Record extracts.
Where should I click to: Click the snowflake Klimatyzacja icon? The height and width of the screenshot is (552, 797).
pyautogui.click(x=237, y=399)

--

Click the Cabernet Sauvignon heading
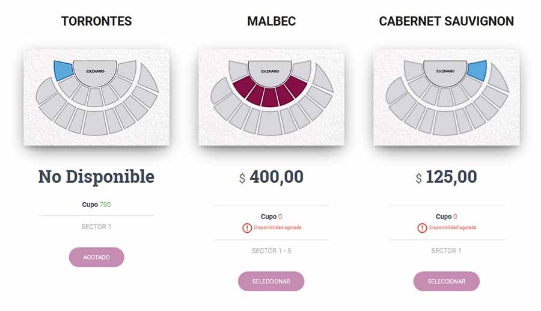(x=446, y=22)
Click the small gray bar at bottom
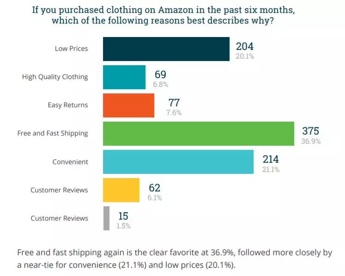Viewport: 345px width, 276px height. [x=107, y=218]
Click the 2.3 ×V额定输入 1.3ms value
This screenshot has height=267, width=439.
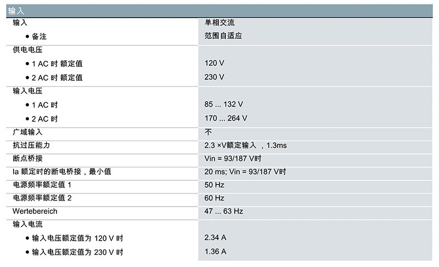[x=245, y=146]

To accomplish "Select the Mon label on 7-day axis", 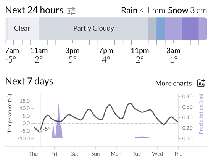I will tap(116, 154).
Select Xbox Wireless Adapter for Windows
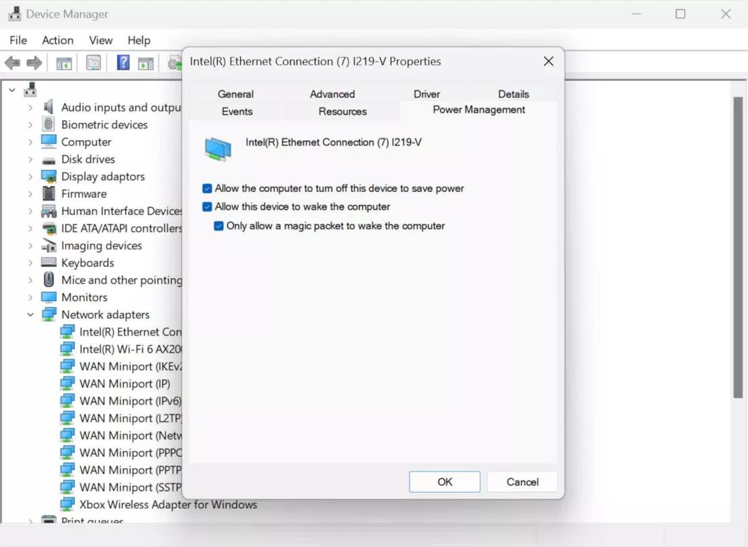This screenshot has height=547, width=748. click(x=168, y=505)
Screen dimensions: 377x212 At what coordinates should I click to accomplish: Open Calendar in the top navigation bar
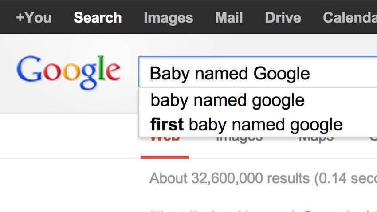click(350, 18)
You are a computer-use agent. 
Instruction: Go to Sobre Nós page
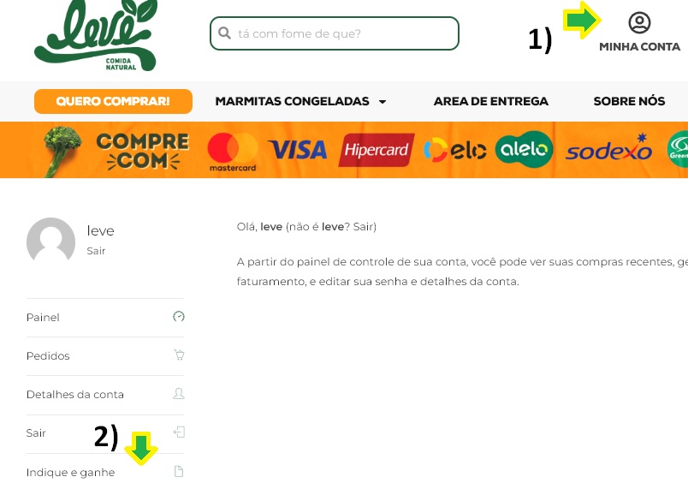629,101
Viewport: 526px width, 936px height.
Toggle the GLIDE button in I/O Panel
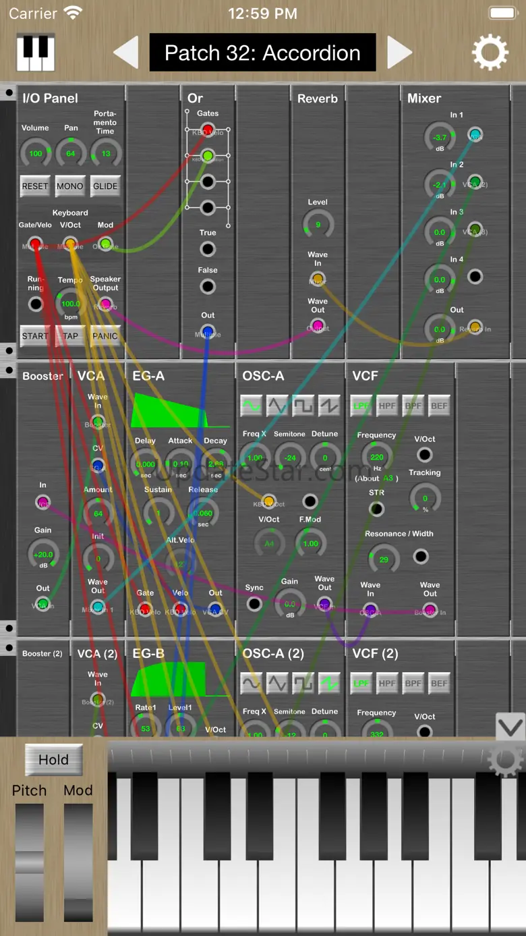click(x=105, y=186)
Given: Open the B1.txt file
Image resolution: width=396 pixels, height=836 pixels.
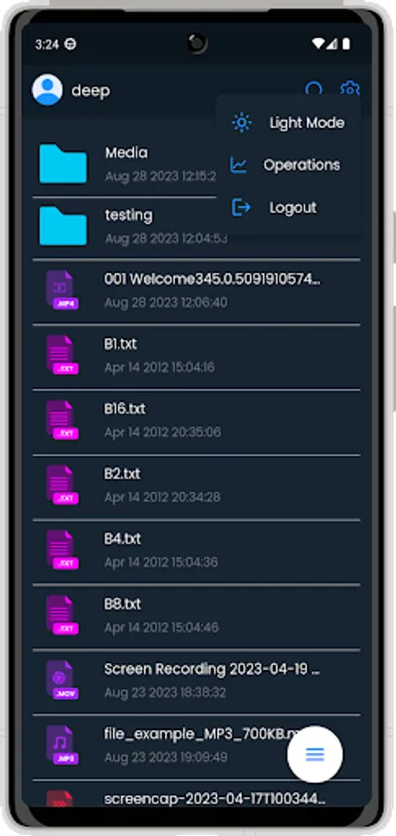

* * *

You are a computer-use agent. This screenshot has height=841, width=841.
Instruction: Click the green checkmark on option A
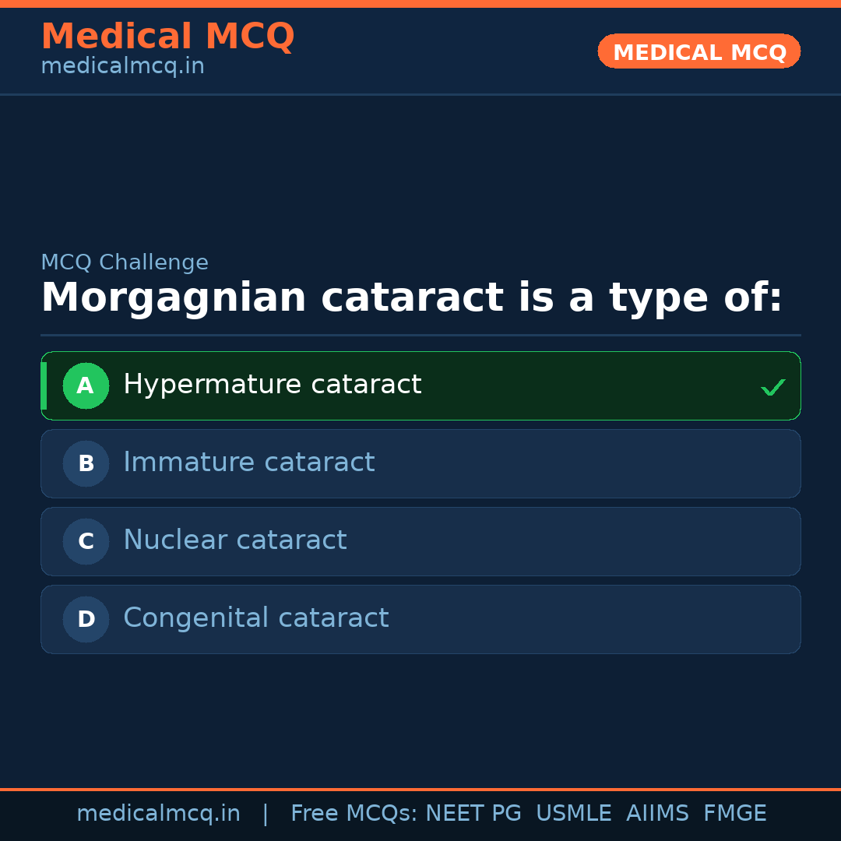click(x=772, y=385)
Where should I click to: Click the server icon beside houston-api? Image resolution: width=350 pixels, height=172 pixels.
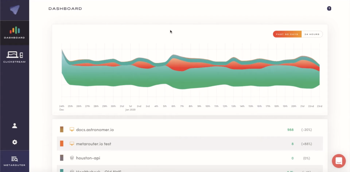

Task details.
Copy the entries above exactly, but only the stretch from the line containing "You are a computer-use agent. This" through the line containing "Where should I click to: Click the server". Keep both end lines; drop the pictures.

Exercise response.
You are a computer-use agent. This screenshot has height=841, width=841.
Instruction: Click the green checkmark on option A
click(x=772, y=385)
Where should I click to: Click the server icon beside houston-api? Image resolution: width=350 pixels, height=172 pixels.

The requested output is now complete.